Freitag, 12. Juni 2020

Was verbirgt sich hinter der Harzerei?


Eines der ältesten Gewerbe im Schwarzwald ist die Harzerei. Schon Sebastian Münster beschrieb 1544  in seiner „Cosmographia“, dass im Gebiet der hinteren Murg und des Kniebis sich die Bewohner vom Harzsammeln ernähren. „Dann do findet man zwey oder drey Dörffer deren einwohner alle jar zweyhundert und etlich mehr zentner hartz von den Thanbäumen sammlen und gehen Straßburg zu verkaufen bringen.“



Das Harzen mit seinem Raubbau, das zum Sterben der Bäume führte, war natürlich im stetigen Kampf mit der Obrigkeit, den Bauern und den Floßherren. Auch die ersten Verbote von 1587 und Gebote von 1617 der Obrigkeit nutzten wenig. Hansjakob berichtet uns von der Armut der Wälder auf dem Kniebis: „Diese Armut ließ die Leute zu Harzdieben werden. Nachts, wenn die Sternlein über dem Kniebis standen, zündeten die Kniebisser im Wald Lichtlein an und zogen in einer Lichterprozession ins Dickicht. Sie suchten die angerissenen Fichten auf und leerten deren Harzkanäle mittels Kratzeisen, oder rissen neue, saftreiche Bäume an, um sie für das Harzen vorzubereiten. Keine Sekunde waren sie aber sicher vor den Revierjägern, die mehr als einmal die flüchtigen Harzsammlern er- oder anschossen. So wie auf dem Kniebis beschrieben riskierten die Harzer im ganzen Schwarzwald ihr Leben“.

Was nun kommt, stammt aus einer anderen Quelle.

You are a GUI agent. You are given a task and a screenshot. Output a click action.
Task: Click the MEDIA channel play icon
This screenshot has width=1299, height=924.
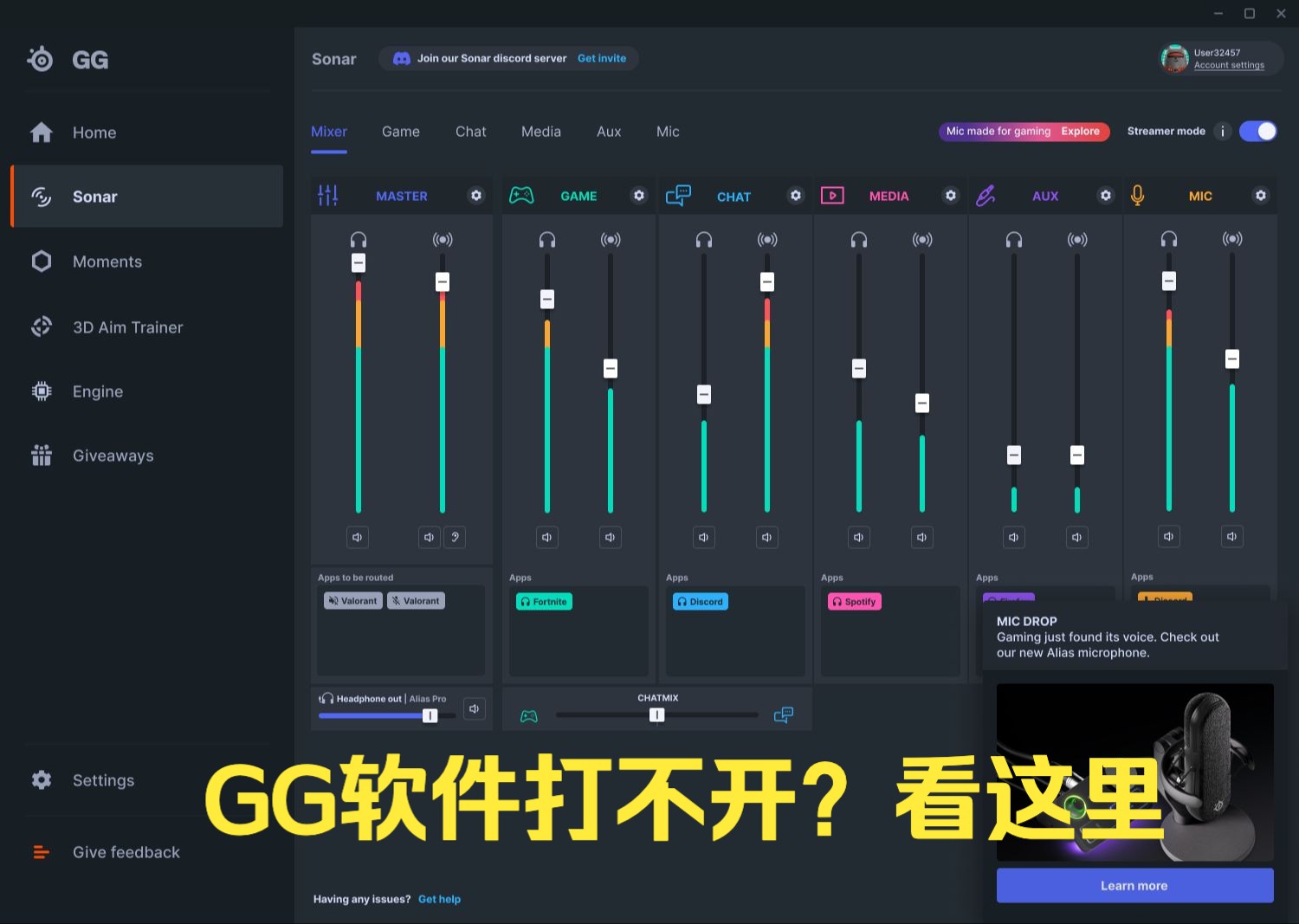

Vorwiegend Fichten aber auch Kiefern wurden zum Harzen aufgesucht. Gewonnen wurde das Harz mit dem Dechsel-Verfahren oder dem Rillenschnitt-Verfahren. Beim Dechsel-Verfahren wurde der Baum auf einem 25 cm breiten und 1,50 m hohen Streifen von der Grobrinde befreit. Beim Rillenschnitt-Verfahren werden wie Fischgräten Rillen in den Kiefernstamm mit Hilfe eines scharfen Reißers eingekratzt. Das Harz fließt von den seitlichen Rillen in die Mittelrille (Tropfrinne) und wird dann wie beim Dechsel-Verfahren in einem Behälter aufgefangen. Die Fichten bekamen schon nach kurzer Zeit die Rotfäule und wurden dürr.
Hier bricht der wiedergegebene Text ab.